→ SOURCE DOCUMENT:
The book gives an overview of Elixir and the OTP ecosystem in the context of building concurrent and fault-tolerant systems. Besides being aimed at more experienced programmers, the book still gives an overview of the building blocks of Elixir before jumping into its application for building concurrent systems. For this reason the notes here contained begin on chapter 4, since the first three chapters focus on the syntax of the language and a broad overview of its practical applications and runtime characteristics.
Chapter 4: Data abstractions
In Elixir, abstract data types are implemented with stateless modules, as groups of functions data manipulate a specific data structure.
Todo list
The main application example used is a to-do list system with basic CRUD operations. The idea is to define a data structure and then encapsulate all its operations on a module that combines functions to perform these operations. The functions usually receive the data structure as a first argument and return the resulting data structure after the operation, making them usable with the pipe |>
operator.
defmodule TodoList do
defstruct auto_id: 1, entries: %{}
def new(entries \\ []) do
Enum.reduce(entries, %__MODULE__{}, &add_entry(&2, &1))
end
def add_entry(%__MODULE__{auto_id: auto_id, entries: entries}, entry) do
new_entry = Map.put(entry, :id, auto_id)
new_entries = Map.put(entries, auto_id, new_entry)

→ TASK DIRECTIONS: Write down the passage from the Elixir notes starting with "Chapter 4: Data" and going on through "Map.put(entry, :id, auto_id)", word for word. The lines that follow come from a different source than the Elixir notes.

→ INFORMATION SUPPLIED:
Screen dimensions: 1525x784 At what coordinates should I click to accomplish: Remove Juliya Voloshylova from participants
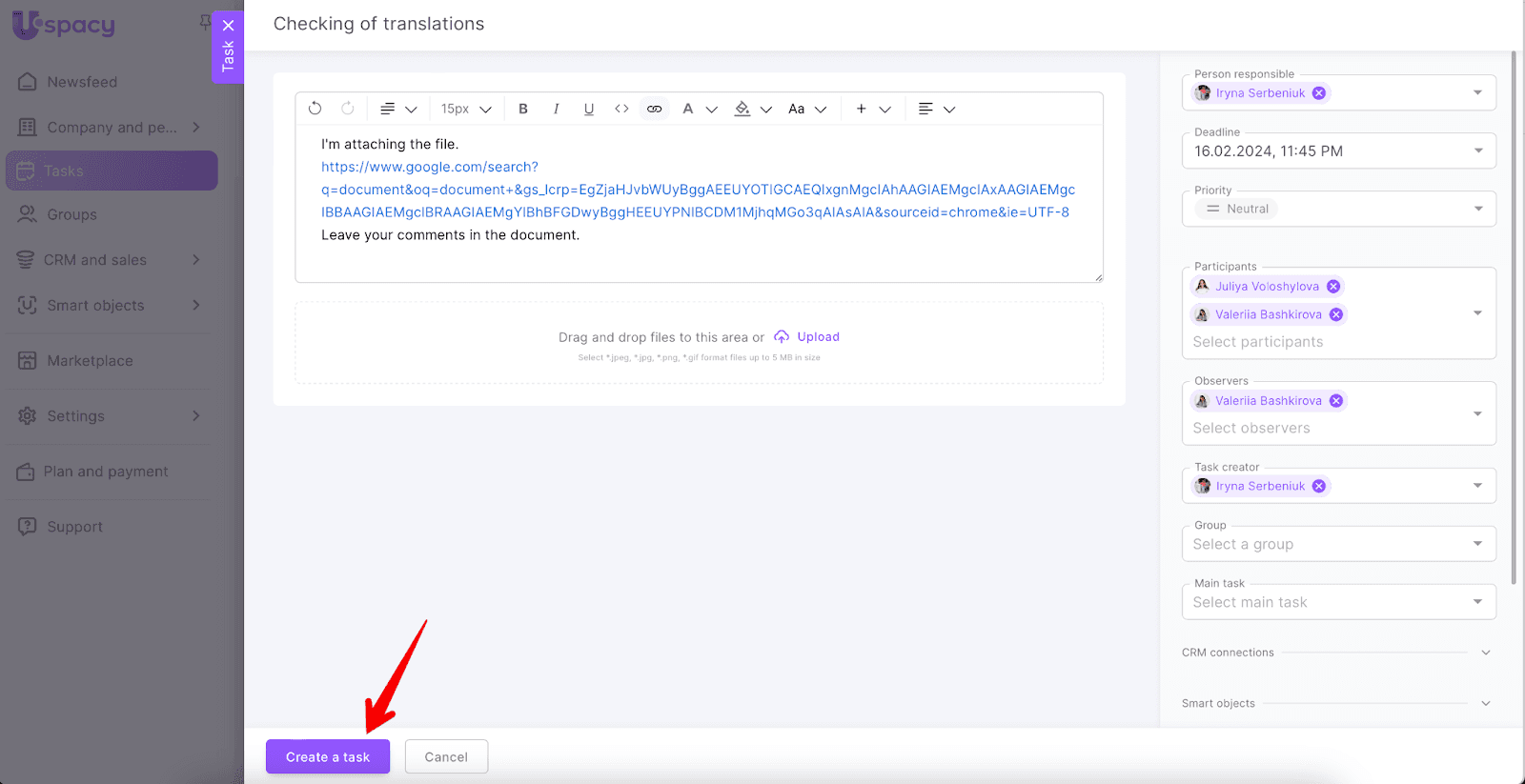(1333, 287)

→ TASK ANSWER:
Chapter 4: Data abstractions
In Elixir, abstract data types are implemented with stateless modules, as groups of functions data manipulate a specific data structure.
Todo list
The main application example used is a to-do list system with basic CRUD operations. The idea is to define a data structure and then encapsulate all its operations on a module that combines functions to perform these operations. The functions usually receive the data structure as a first argument and return the resulting data structure after the operation, making them usable with the pipe |>
operator.
defmodule TodoList do
defstruct auto_id: 1, entries: %{}
def new(entries \\ []) do
Enum.reduce(entries, %__MODULE__{}, &add_entry(&2, &1))
end
def add_entry(%__MODULE__{auto_id: auto_id, entries: entries}, entry) do
new_entry = Map.put(entry, :id, auto_id)